Saturday, January 13, 2007

Movie Review: American Movie 4 ½ Stars

In 1995, Chris Smith started attending the University Of Wisconsin at Milwaukee's Graduate Film Program. There, he met Mark Borchardt, a seemingly typical long-haired heavy metal partier from Menomonee Falls, the son of blue-collar working class parents and the father of three, himself. But, Mark is not typical. Mark is not satisfied with a succession of low-paying jobs -- a paper route, a gig vacuuming a mausoleum. He will never settle for being another “bitch-ass m*therf*cker” working a 40-hour-a-week factory job he hates. Mark wants to be a filmmaker.

Since he was a little kid, Mark has been making films -- mostly of the horror genre. Mark is now thirty, still living at home and hanging out with the same friends, including Mike Schank, a former stoner who “no longer parties,” but is now addicted to scratch-off lottery tickets. (Schank, an old school heavy metal guitarist, provides American Movie’s soundtrack.) Mark convinces his Uncle Bill to pony up $3,000 so that Mark can complete his horror opus, Coven. (which Mark mispronounces with a long “o” because “coven” sounds like “oven.”)

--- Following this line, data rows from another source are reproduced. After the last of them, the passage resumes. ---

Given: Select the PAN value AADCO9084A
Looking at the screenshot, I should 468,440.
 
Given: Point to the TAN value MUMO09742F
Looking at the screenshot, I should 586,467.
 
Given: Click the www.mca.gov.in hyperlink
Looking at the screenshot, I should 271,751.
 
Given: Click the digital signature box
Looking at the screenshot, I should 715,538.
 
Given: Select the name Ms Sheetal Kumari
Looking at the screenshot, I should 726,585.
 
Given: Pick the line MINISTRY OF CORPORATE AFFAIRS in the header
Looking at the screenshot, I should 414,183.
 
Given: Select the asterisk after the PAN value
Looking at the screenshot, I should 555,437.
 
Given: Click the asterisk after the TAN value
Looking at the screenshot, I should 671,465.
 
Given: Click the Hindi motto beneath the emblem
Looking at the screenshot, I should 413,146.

American Movie is Chris Smith’s endearing portrait of Mark, Mike, family and friends. Smith’s film documents the painful, daunting process of completing Coven and Mike’s singular obsession with not only getting the film in the can, but selling the 3,000 units that will provide the funding for his next film, Mark’s first foray into drama.

Mark Borchardt is a true American hero, a self-taught lover of films and filmmaking, a man capable of overcoming paramount personal crises and escalating financial woes to achieve his goals. At the same time uproariously funny and painfully bleak, American Movie is a brilliant little film about a very personal tale of one man’s ambition, obsession, vision and version of living the American Dream.

American Movie won the Grand Jury Prize for Best Documentary at the 1999 Sundance Film Festival.